O líder do governo na Assembleia Legislativa da Bahia (Alba), deputado Rosemberg Pinto (PT), fez duras críticas ao ex-prefeito de Salvador ACM Neto (União Brasil) e acusou o grupo político do opositor de ter contribuído diretamente para o aumento da violência no país.
A declaração ocorre após ACM Neto utilizar o caso de Ipiaú, no sul da Bahia, onde quatro suspeitos foram mortos em confronto com a polícia, para criticar a gestão estadual. Para Rosemberg, no entanto, o discurso ignora fatores ligados à política nacional de armas adotada no governo Bolsonaro.
ACM Neto aparece com fala pronta, cara de espanto e pose de preocupado, mas esquece que foi Bolsonaro quem liberou armas, ampliou o número de CACs e ajudou a criar um ambiente de descontrole que acabou armando a bandidagem”, disse Rosemberg.
Impacto da Política de Armas
Segundo o parlamentar, o debate sobre segurança pública precisa considerar o impacto das decisões tomadas durante o governo do ex-presidente Jair Bolsonaro, especialmente no que diz respeito à flexibilização do acesso a armas de fogo e à ampliação do número de colecionadores, atiradores e caçadores (CACs).
O líder governista também questionou a coerência do posicionamento político de ACM Neto diante desse cenário.

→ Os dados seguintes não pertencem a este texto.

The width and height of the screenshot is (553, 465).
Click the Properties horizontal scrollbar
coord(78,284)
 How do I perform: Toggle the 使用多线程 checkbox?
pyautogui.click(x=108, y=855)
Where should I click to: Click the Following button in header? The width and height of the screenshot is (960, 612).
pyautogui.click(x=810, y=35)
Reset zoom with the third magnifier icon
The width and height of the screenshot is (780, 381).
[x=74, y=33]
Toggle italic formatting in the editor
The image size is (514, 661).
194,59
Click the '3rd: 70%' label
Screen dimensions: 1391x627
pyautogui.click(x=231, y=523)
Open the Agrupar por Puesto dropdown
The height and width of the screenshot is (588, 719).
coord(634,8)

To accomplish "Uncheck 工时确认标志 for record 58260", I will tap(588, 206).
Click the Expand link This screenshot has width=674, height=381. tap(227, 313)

Não dá para usar Ipiaú como palanque e, ao mesmo tempo, apagar da memória a política que facilitou a entrada de armas no mercado, enfraqueceu a fiscalização e terminou abastecendo o crime. ACM Neto quer criticar a violência, mas antes precisa explicar se continua mesmo ao lado do projeto que produziu esse resultado”, concluiu Rosemberg.